Figure 1

Change from DEH to DRP-1 and DRP-2. (A) DEH (1% w/v) changed to DRP-1 and DRP-2 after incubation with 50 mM Tris-HCl (pH 7.5). DEH (1% w/v) was incubated at 30 °C for 30 h in the presence (lane 2) or absence (lane 3) of 50 mM Tris-HCl (pH 7.5), developed, and detected using the sulfate method (left) and thiobarbituric acid (right) methods. DEH was prepared without 50 mM Tris-HCl (pH 7.5) as described previously¹³. Lane 1, 1% (w/v) DEH alone. Positions of DEH, DRP-1, and DRP-2 are indicated by arrows. (B) The prototrophic bioengineered S. cerevisiae DEH++ (MK6286) utilized DEH but not DRP-1 or DRP-2. The MK6286 strain was cultivated in 1.0 mL of DEH + Asn (5 mM) (closed symbols) or DRP-1 + Asn (5 mM) (open symbols) media (upper panel).

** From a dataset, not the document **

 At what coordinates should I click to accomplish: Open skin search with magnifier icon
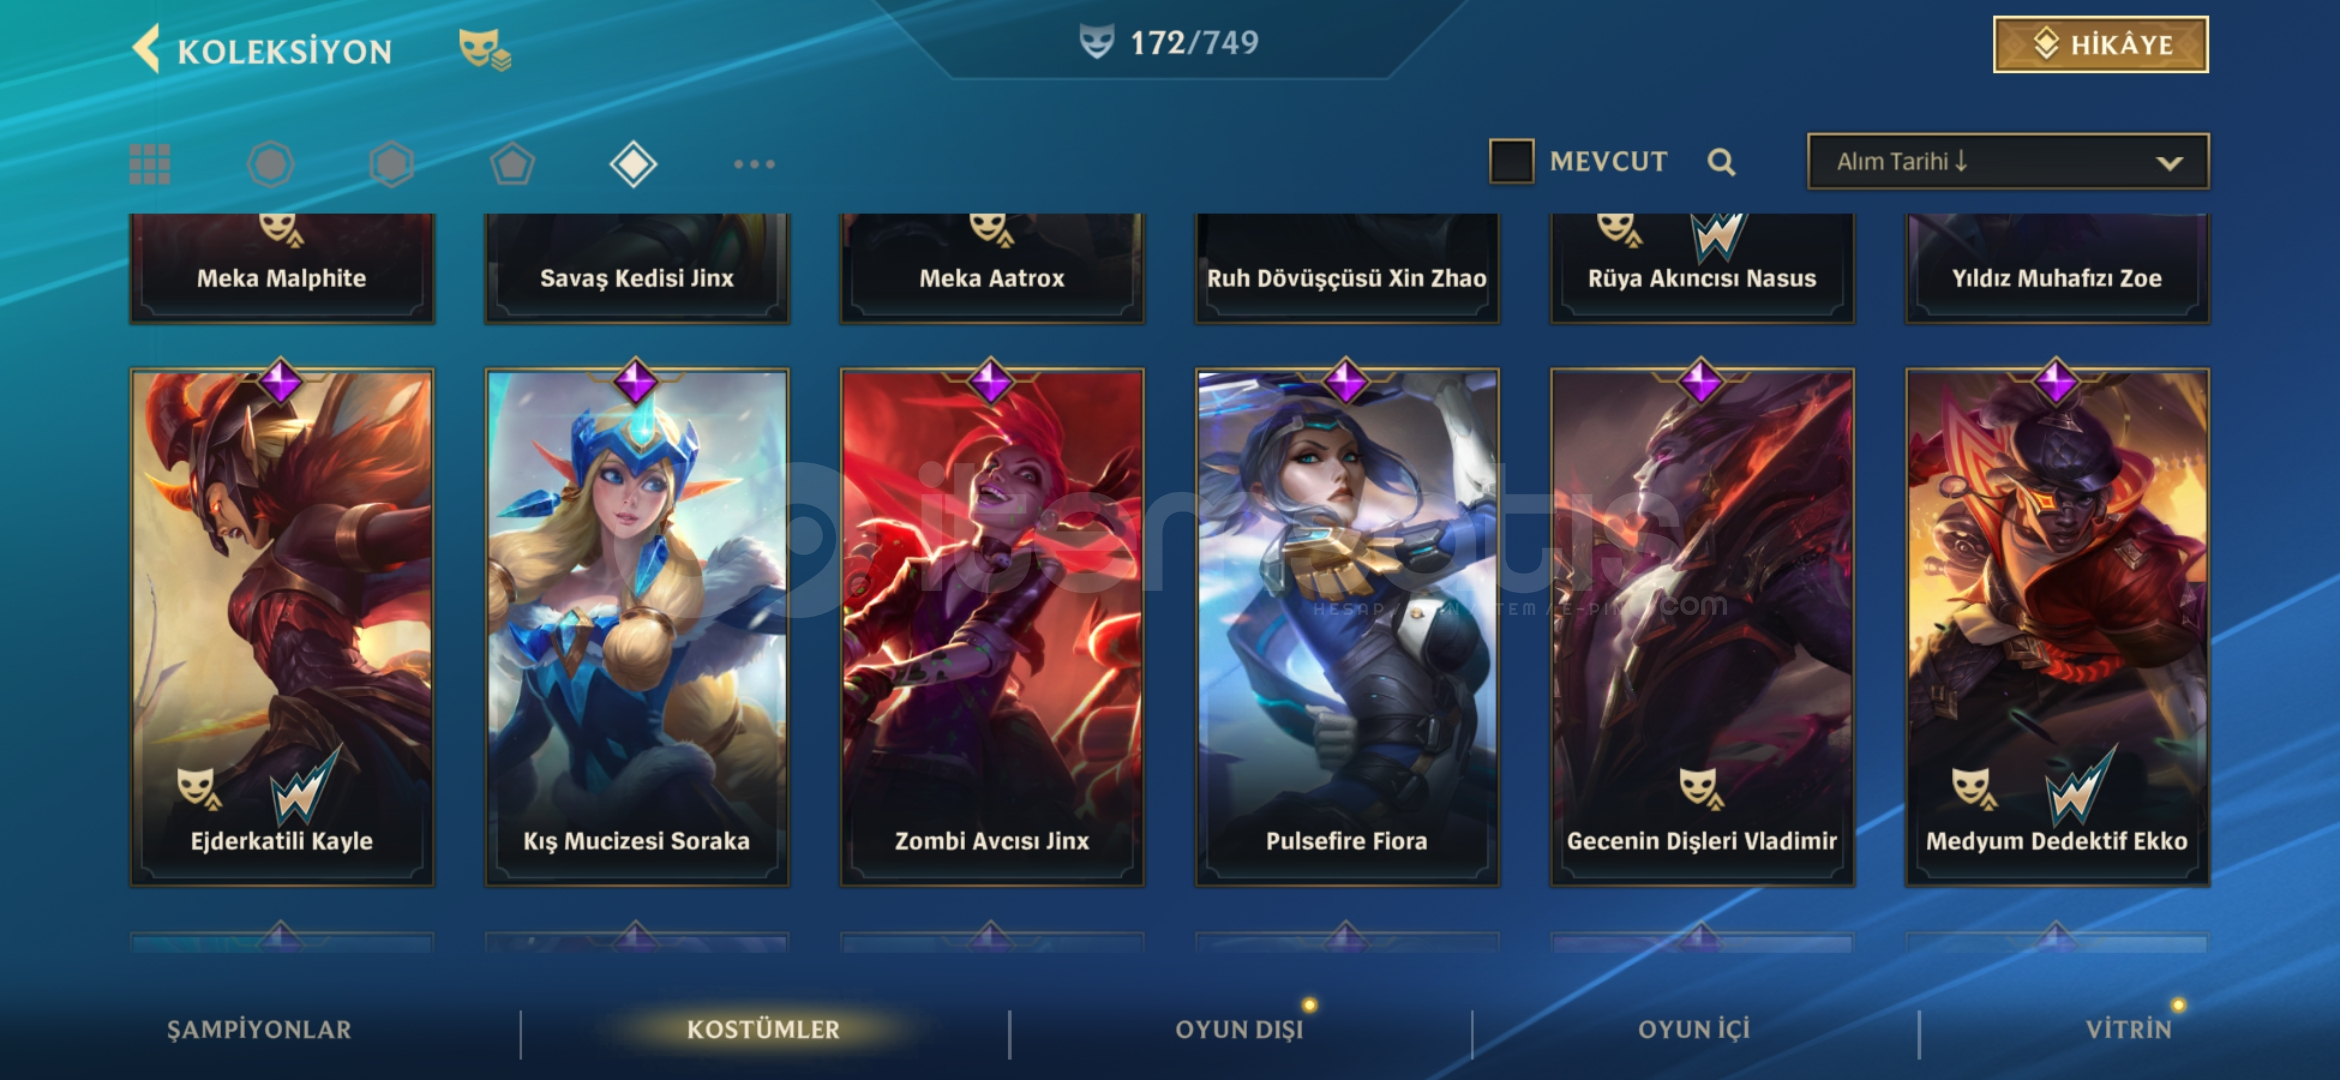(1721, 162)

These cultures were obtained, analyzed by TLC, and DEH was detected using the thiobarbituric acid method (lower panel). DEH corresponds to 1% DEH. The density of DEH decreased gradually in a time-dependent manner, whereas the densities of DRP-1 and DRP-2 did not decrease. We failed to determine the density of DEH because the signals were weak. (C) DEH was enzymatically reduced to 2-keto-3-deoxy-d-gluconate using purified DEH reductase (A1-R′). The reaction was conducted in the presence (+) or absence (−) of A1-R′, as described in Methods. Samples were analyzed by TLC, and DEH was detected using the sulfate method. KDG, 2-keto-3-deoxy-d-gluconate.